In Italia l’industria del turismo rappresenta il dodici per cento del pil -prodotto interno lordo-, con un giro economico di circa 140 miliardi di euro all’anno. E’ un’industria che dà lavoro a più di due milioni di persone.

Fin da giovane, Bernabò Bocca (Torino, quarantotto anni, studi in economia), s’è interessato al settore, cominciando l’attività alla Sina Hotels, una delle prime catene alberghiere italiane creata dalla sua famiglia. Oggi, e dal 2000, Bocca è presidente nazionale di Federalberghi, e dal 2002 anche presidente della Confturismo. Nel 2005 è stato nominato Cavaliere del Lavoro dal capo dello Stato, Carlo Azeglio Ciampi. 

 

Abbiamo il sole, il mare e il più vasto patrimonio storico-artistico dell’umanità. Ma non siamo più il primo Paese al mondo per numero di visitatori. Colpa degli stranieri, che non sanno quello che perdono, o colpa degli italiani, che invece lo sanno e non se ne curano?

“Dipende solo dagli italiani. L’attrazione del mondo per il nostro Paese è rimasta intatta negli anni. Ovunque si vada all’estero, tutti invidiano il modo in cui viviamo, adorano il nostro fascino, ammirano le bellezze dell’Italia. Purtroppo noi non siamo capaci di promuovere quello che abbiamo. Dovremmo imparare dai francesi, che sono bravissimi nel “vendere” il nulla. Non solo. Spesso per provincialismo critichiamo il nostro Paese con delle polemiche sui giornali che vengono riprese dalla stampa internazionale. Siamo straordinari nel farci del male da soli”.

Tra gli addetti ai lavori, molti contestano l’attendibilità delle classifiche diffuse, e che vedono la Francia in testa per turisti, e gli altri a seguire. Possibile che l’Italia non abbia niente da dire sull’infondatezza dei dati?

“L’osservazione è molto giusta, ma a noi la Francia interessa relativamente. Sulle sue cifre, effettivamente, diversi esperti hanno espresso perplessità. Basti dire che i francesi conteggiano come visitatori del loro Paese anche quanti, per andare in Svizzera, passano dalla Francia. Loro fanno un controllo ai posti di frontiera. Differente è, invece, il caso spagnolo, che ci riguarda. Dieci anni fa la Spagna era molto indietro. Oggi sta raccogliendo ciò che ha seminato. Attenzione: ciò che ha seminato il Paese-Spagna, non questa o quella associazione di categoria. Grazie a una politica infra-strutturale e fiscale, Madrid ha fatto volare il turismo”.

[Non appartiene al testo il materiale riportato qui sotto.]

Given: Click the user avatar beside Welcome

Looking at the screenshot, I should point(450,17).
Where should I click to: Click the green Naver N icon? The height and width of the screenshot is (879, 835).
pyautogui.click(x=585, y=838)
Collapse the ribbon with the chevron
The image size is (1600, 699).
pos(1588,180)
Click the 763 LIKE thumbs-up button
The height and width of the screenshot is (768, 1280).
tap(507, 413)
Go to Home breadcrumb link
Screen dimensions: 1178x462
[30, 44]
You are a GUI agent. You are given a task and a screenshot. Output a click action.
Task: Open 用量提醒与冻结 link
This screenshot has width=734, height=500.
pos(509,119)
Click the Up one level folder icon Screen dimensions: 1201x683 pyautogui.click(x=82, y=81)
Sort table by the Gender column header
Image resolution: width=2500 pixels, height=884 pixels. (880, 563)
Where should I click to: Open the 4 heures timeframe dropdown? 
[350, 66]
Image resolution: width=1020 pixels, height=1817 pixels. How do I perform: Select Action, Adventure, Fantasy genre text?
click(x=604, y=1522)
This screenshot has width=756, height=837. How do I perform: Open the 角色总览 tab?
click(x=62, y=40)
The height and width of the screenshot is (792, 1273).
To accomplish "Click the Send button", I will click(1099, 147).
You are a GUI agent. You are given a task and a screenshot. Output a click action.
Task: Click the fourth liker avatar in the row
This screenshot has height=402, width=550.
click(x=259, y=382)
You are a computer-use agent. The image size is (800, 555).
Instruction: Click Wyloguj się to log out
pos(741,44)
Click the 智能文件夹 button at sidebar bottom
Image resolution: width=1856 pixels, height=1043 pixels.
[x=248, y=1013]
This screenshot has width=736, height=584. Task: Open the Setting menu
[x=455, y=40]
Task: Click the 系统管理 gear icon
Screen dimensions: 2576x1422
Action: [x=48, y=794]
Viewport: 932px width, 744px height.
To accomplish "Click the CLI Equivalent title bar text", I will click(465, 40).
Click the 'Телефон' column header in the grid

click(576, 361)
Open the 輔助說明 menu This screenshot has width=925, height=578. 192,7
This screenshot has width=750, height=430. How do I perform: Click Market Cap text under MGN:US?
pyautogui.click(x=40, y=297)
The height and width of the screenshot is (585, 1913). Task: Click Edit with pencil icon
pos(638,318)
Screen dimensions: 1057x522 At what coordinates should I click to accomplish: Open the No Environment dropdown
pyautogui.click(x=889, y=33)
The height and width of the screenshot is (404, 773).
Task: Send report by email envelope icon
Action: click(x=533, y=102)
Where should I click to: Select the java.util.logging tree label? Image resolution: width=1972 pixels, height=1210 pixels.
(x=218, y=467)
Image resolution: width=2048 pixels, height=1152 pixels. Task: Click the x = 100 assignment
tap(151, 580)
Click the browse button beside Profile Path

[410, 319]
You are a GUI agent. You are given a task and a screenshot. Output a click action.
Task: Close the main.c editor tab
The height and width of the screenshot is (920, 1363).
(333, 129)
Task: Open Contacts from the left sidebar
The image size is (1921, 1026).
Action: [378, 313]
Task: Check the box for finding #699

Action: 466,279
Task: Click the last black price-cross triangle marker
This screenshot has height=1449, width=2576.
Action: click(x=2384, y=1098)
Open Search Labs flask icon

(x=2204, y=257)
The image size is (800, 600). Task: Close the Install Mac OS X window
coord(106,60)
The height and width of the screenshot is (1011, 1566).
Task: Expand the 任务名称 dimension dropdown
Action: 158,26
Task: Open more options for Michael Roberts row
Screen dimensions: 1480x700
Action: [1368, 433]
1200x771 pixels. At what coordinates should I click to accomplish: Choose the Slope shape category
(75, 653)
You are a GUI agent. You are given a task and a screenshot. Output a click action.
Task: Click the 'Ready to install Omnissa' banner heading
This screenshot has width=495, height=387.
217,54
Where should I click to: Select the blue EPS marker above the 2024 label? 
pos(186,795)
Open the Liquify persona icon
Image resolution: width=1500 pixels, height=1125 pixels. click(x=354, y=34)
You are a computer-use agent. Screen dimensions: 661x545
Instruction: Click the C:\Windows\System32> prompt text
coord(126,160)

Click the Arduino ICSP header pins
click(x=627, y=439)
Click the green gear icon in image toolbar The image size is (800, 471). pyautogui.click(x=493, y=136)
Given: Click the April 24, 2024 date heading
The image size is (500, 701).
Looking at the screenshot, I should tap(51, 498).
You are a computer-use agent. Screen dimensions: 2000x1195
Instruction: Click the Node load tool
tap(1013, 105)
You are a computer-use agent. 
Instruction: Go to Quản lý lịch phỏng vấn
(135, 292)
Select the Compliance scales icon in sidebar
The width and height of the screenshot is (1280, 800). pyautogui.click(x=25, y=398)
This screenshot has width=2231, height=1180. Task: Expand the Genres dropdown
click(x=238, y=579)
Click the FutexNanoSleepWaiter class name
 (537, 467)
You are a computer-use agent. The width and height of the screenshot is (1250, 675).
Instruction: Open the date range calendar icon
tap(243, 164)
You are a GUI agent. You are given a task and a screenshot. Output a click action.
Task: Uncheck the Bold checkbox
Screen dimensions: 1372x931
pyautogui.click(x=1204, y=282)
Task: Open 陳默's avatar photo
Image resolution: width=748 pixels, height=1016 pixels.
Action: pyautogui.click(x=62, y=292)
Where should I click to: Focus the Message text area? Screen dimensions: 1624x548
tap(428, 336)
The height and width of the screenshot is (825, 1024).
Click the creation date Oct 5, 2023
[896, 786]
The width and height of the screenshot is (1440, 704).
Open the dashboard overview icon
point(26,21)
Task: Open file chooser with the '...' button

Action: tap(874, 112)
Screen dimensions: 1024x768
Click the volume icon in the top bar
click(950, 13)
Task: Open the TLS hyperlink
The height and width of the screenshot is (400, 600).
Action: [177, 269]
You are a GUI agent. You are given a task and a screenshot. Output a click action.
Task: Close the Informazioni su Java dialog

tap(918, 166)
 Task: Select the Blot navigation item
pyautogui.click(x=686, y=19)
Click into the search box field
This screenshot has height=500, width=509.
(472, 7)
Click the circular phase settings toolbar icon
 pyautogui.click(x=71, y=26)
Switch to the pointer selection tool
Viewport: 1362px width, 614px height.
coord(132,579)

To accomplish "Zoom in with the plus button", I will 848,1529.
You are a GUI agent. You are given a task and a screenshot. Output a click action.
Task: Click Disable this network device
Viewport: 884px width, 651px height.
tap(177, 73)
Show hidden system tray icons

Perché il Sud della Spagna s’è organizzato meglio del Sud dell’Italia?

“Perché c’è stata una politica alle spalle. I nostri governi hanno sempre creduto che il futuro italiano fosse legato all’industria, senza rendersi conto della rivoluzione globale in agguato. S’è sottovalutata la delocalizzazione delle aziende in Paesi nei quali la mano d’opera costa due dollari all’ora. Ma l’unico settore per forza di cose non in grado di delocalizzare, si chiama turismo. Gli spagnoli l’hanno capito dieci anni fa, e vi hanno scommesso. Noi fatichiamo a capirlo ancora adesso”.

Perché i prezzi in Grecia sono più bassi dei prezzi in Italia?

“A me è capitato di pagare anche mille euro una camera in Grecia. Forse quattro o cinque anni fa poteva esserci una differenza. Ma oggi no, oggi tutti i Paesi a noi vicini e concorrenti si stanno adeguando alle stesse condizioni. Naturalmente, più cresce il costo del lavoro, più i prezzi aumentano”.

Ma chi offre i servizi migliori?

“Una volta i servizi si riferivano solamente al mondo alberghiero. Io credo che per servizio ormai si debba intendere tutto ciò che si possa offrire al visitatore nell’arco della giornata. Molte volte quando s’arriva all’aeroporto di Fiumicino sembra d’arrivare al suk. Si viene assaliti da tassisti abusivi, non ci sono indicazioni…Come in un albergo il ricevimento e la portineria sono il biglietto da visita, così gli aeroporti lo sono per una nazione. E credo che su questo ci sia ancora molto da lavorare”.

Perché il Louvre di Parigi richiama più dei tanti appuntamenti d’arte in Italia, che è un museo a cielo aperto? 

“Bell’interrogativo. Direi che Parigi sia una città che vive sui grandi eventi, e dove si va in diversi momenti dell’anno. Noi purtroppo ci siamo adagiati sul patrimonio meraviglioso che ci hanno lasciato i nostri avi. Non è giusto che Firenze viva solo sugli Uffizi. A volte bisogna anche saper copiare quel che di buono viene dagli altri. Ma bisogna soprattutto “fare”, come Parma ha fatto con la “Mostra del Parmigianino” e il “Festival Verdi”. Manifestazioni che hanno dato una grande opportunità alla città e a quanti l’hanno visitata. Noi già abbiamo in progetto di organizzare, in autunno, un rilevante convegno sul turismo proprio a Parma. E’ una città dotata di un aeroporto internazionale e, coi suoi “grandi eventi”, ha dimostrato quale possa essere la strada da seguire”.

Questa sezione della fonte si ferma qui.